• _EXCERPT_
>> begin
January 9 is the birthday of several Packers of note: Lombardi era defensive lineman Jim Weatherwax, 1990s’ wide receiver Bill Schroeder and current linebacker Blake Martinez. It also marks the 84th birthday of the finest Packer of them all, Bart Starr.
Despite winning a record five world championships at quarterback, Bart Starr is an afterthought today in discussions of the greatest quarterbacks of all time. His chief rival, Johnny Unitas, though, has maintained his reputation 40 years later. Indeed, Unitas was a great quarterback and leader, who had a stronger arm and ran a more pass-oriented offense than Starr. The two quarterbacked the two best teams in the NFL for the decade of the 1960s, and Starr should get his due as the equal of Unitas.
Starr, like Unitas, was an unheralded college prospect, and he was drafted out of Alabama in the 17th round, the 200th player chosen in the 1956 draft. While Starr showed ability as an accurate passer from the start, it took years for him to shed his tentativeness and become a leader. Even after Lombardi arrived in 1959, it took almost a year and a half until Bart fully claimed the starting quarterback position from journeyman Lamar McHan. When he led the Packers to the 1960 title game against the Eagles, Starr was coming off a season in which he threw just four touchdown passes and eight interceptions.
>> end
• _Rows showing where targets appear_
>> begin
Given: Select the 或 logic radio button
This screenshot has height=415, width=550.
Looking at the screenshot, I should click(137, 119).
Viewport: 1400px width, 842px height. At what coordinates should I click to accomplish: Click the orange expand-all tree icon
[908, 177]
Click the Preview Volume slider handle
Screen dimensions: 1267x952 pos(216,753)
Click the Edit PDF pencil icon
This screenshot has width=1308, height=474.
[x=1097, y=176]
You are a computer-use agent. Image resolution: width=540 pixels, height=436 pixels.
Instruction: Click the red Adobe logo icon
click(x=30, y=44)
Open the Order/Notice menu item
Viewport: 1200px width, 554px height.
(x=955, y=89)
>> end
>> begin
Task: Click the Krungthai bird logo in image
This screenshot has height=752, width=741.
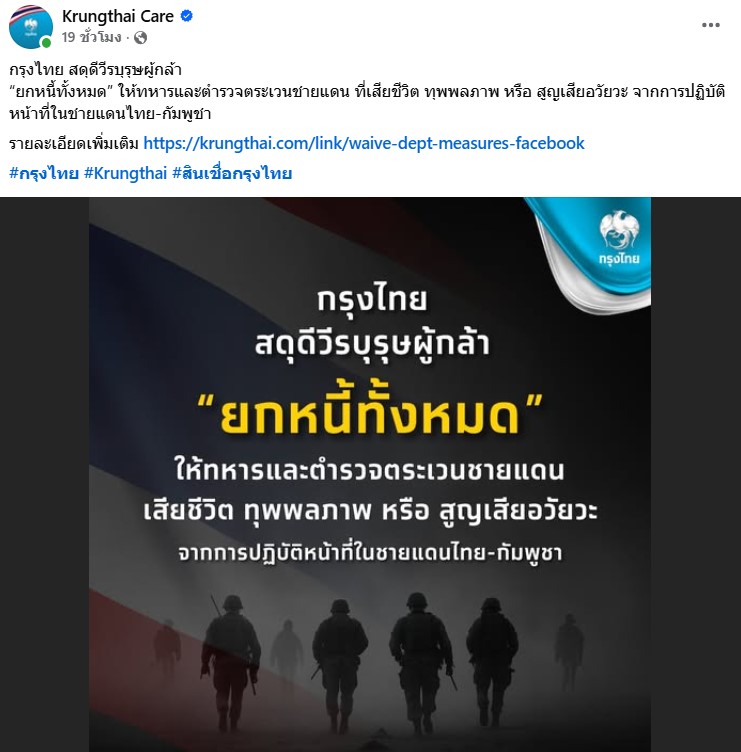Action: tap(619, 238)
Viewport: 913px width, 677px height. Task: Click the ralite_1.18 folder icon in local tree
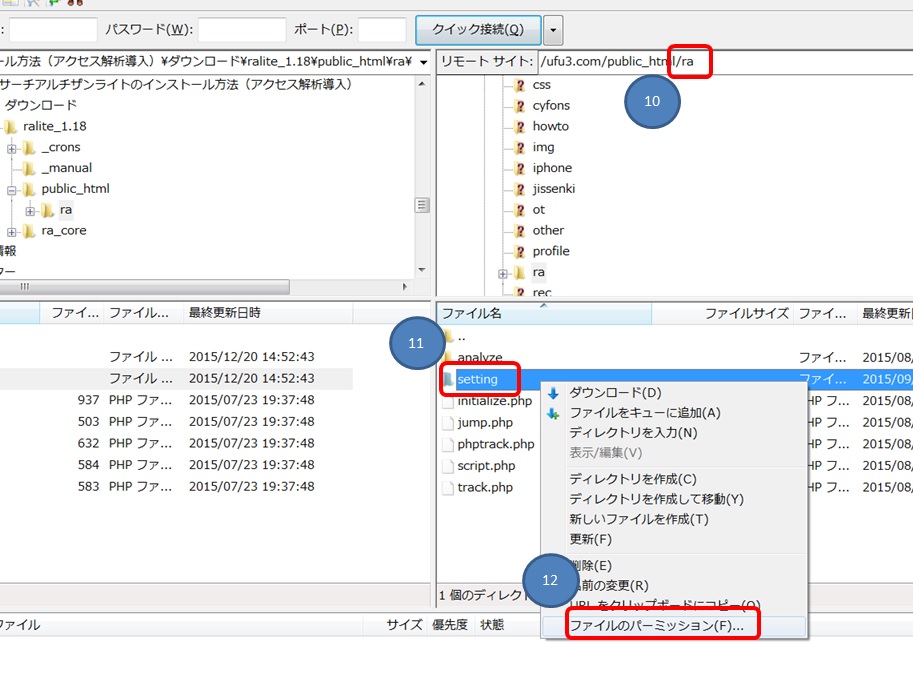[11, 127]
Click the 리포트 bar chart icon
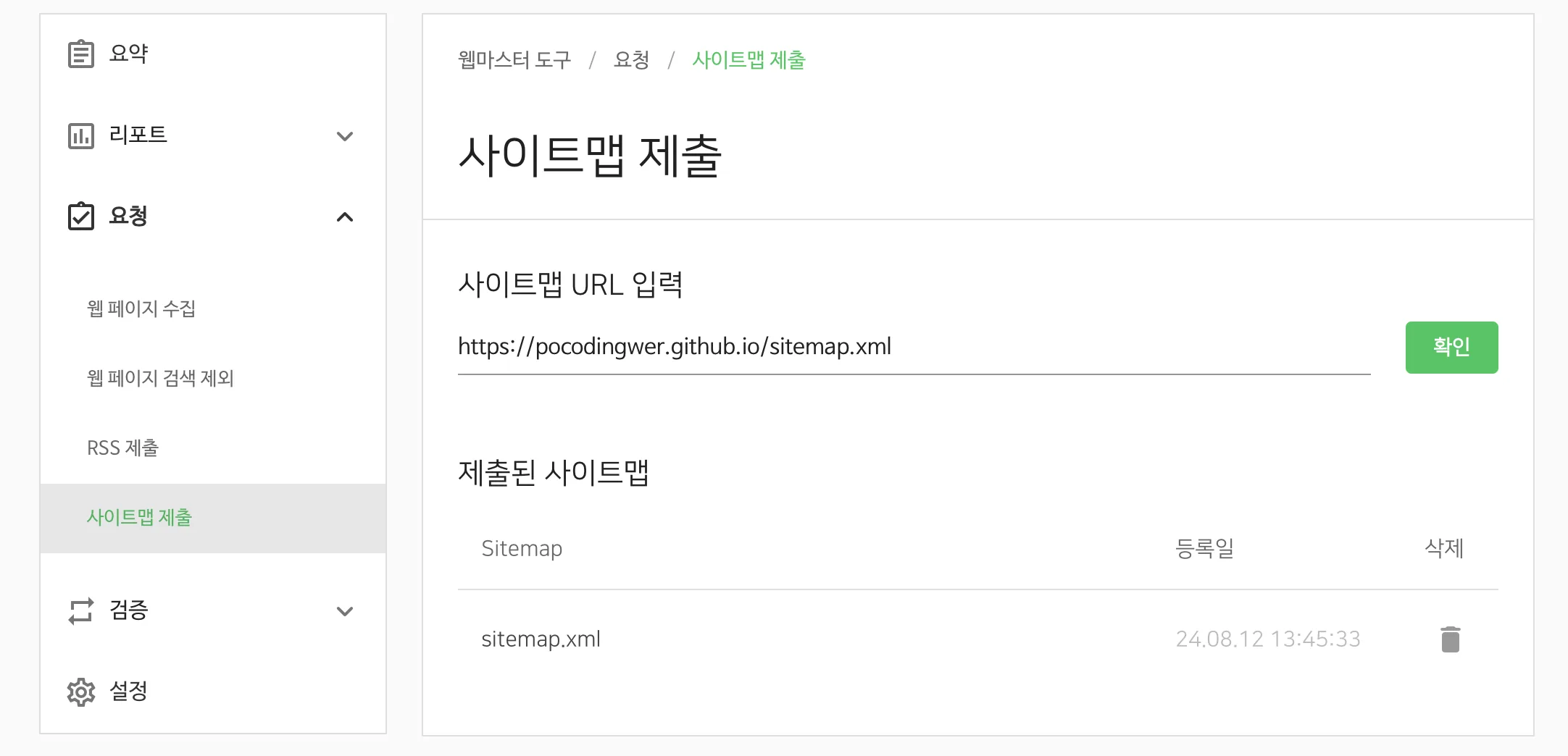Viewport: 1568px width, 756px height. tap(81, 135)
>> end
• _PROBLEMS TO WORK ON_
A: According to the Bart Starr article, in which round of the 1956 draft was Starr taken?
B: Pick up the Bart Starr article after its final sentence and carry it forward.

• _RESPONSES PER TASK_
A: The 17th round.

B:
From that point on, Starr was the most accurate and most clutch quarterback in the league. As a playoff quarterback, he never had a bad game. In ten postseason starts, he completed 61% of his passes, averaged over eight yards per pass, threw 15 touchdowns and just three interceptions while recording a passer rating of 104.8, still the best in league history. By contrast, Unitas, in nine postseason games, threw for seven touchdowns and 10 interceptions and a 69.1 passer rating.
Starr’s career was noted for many things. He was both the most accurate and least interception-prone quarterback of his time. A crafty play caller, Starr was expert at reading defenses and calling audibles; his signature play was the deep pass on third or fourth down and short. If the defense bunched up to stop the expected run, Bart went deep and was very successful with this ploy.
The 6’1” 195-pound Starr did not have the strongest arm, but his yards per attempt number consistently hovered around eight; he threw the ball downfield. He took a lot of sacks, but that is due to two factors. First, he abhorred interceptions and did not throw into traffic. Second, Packer backs usually went downfield on pass patterns; they were not around for blitz pickups much of the time. Starr wasn’t a bad scrambler, though. He was an awkward, but effective runner who averaged over five yards per rushing attempt.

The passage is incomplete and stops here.